= Tafwid =

Arabic term

Tafwid (تفويض) is an Arabic term meaning "relegation" or "delegation", with uses in theology and law.

== In theology ==

In Islamic theology, tafwid (or tafwid al-amr li-llah, relegation of matters to God) is a doctrine according to which the meanings of the ambiguous verses of the Qur'an should be consigned to God alone. Those who follow this school do not utilize metaphorical interpretation. Rather, they leave problematic texts uninterpreted, believing that the reality of their meaning should be left to the one who said them, implying their unknowability.

The doctrine of tafwid, which was held by a number of classical scholars such as al-Ghazali and whose origin they attributed to the salaf (exemplary early Muslims), states that the Quranic expressions such as 'God's hands' or 'face' do not carry the literal meanings their counterparts in human beings do. Rather, they are attributes or qualities of God and not organs like the face or hands of human beings. Other classical figures who subscribed to this doctrine were Ibn Qudamah, Suyuti, Ahmad Ibn Hanbal and Ibn Kathir. The latter discusses Tafwid as follows:People have said a great deal on this topic and this is not the place to expound on what they have said. On this matter, we follow the early Muslims (salaf): Malik, Awza'i, Thawri, Layth ibn Sa'd, Shafi'i, Ahmad ibn Hanbal, Ishaq Ibn Rahwayh, and others among the Imams of the Muslims, both ancient and modern that is, to let (the verse in question) pass as it has come, without saying how it is meant (min ghayr takyif), without likening it to created things (wa la tashbih), and without nullifying it (wa la ta'til): The literal meaning (zahir) that occurs to the minds of anthropomorphists (al-mushabbihin) is negated of Allah, for nothing from His creation resembles Him: "There is nothing whatsoever like unto Him, and He is the All-Hearing, the All-Seeing" (Qur'an 42:11)

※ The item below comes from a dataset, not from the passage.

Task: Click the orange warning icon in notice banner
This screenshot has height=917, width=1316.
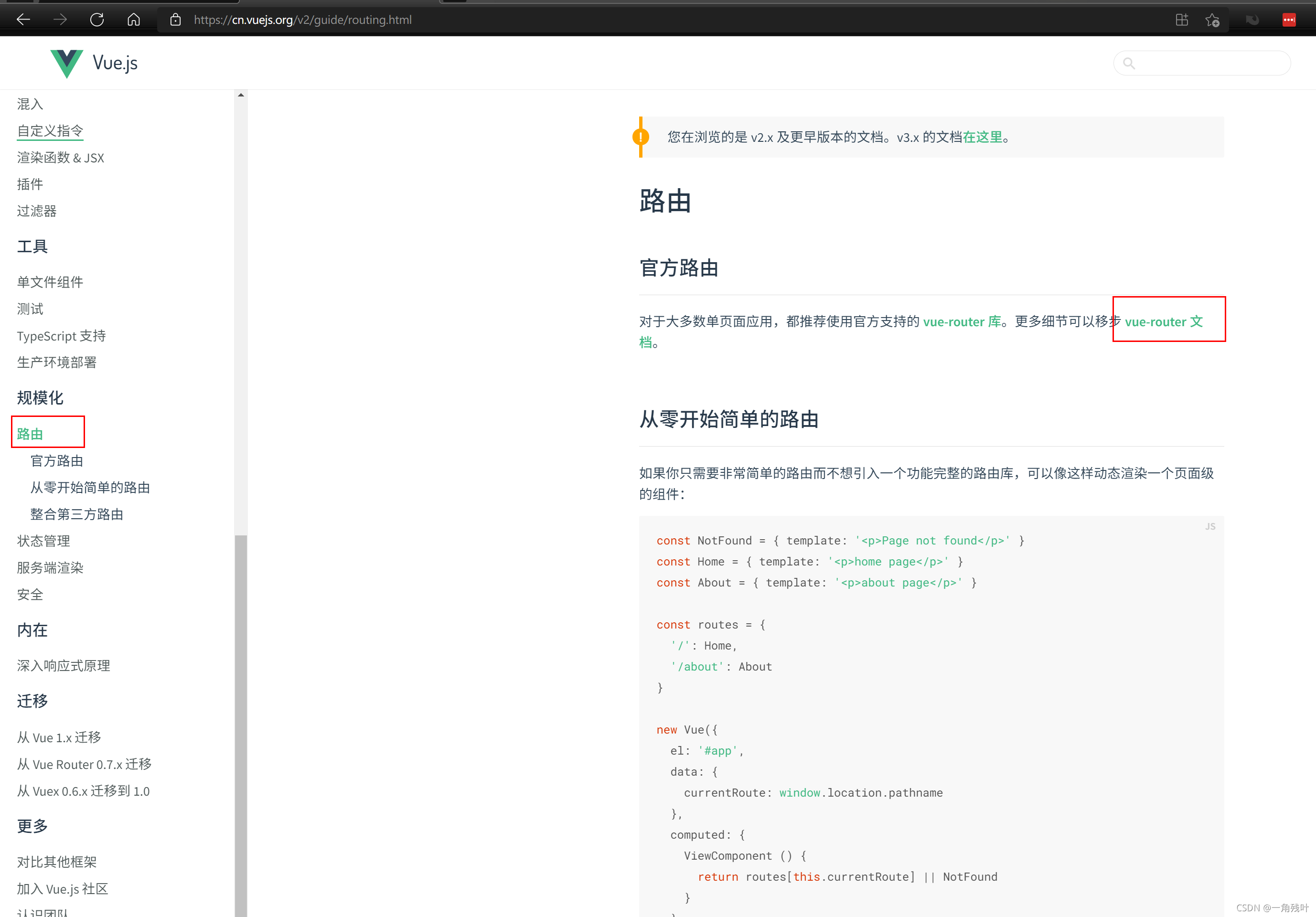Action: click(642, 137)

The precise nature of tafwid has been subject to debate among Muslim scholars. The followers of Ibn Taymiyya, including contemporary Salafis, hold that only the modality of the attributes should be consigned to God (tafwid al-kayfiyya), while the literal sense of the attributes should be accepted according to their lexical meaning in the Arabic language. Thus they argue that the salaf accepted that God has a hand, because the meaning of the word "hand" (yad) was known, but without assuming that God's hand is comparable to a human hand, or asking how or why that is. In contrast, anti-Salafi scholars reject this distinction and accept tafwid without qualification.

== Divorce==

In Islamic personal status law, tafwid refers to a sub-type of divorce (talaq al-tafwid or tafwid al-talaq) in which the power of talaq (the type of divorce normally initiated by the husband) is delegated to the wife. This delegation can be made at the time of drawing up the marriage contract or during the marriage, with or without conditions. Classical jurists differed as to the validity of different forms of delegation. Most modern Muslim-majority countries permit this type of divorce in some form.

== Other uses==

The term tafwid has also been used in law with various other meanings related to delegation of power, authorization of an act, or issuance of a warrant for arrest.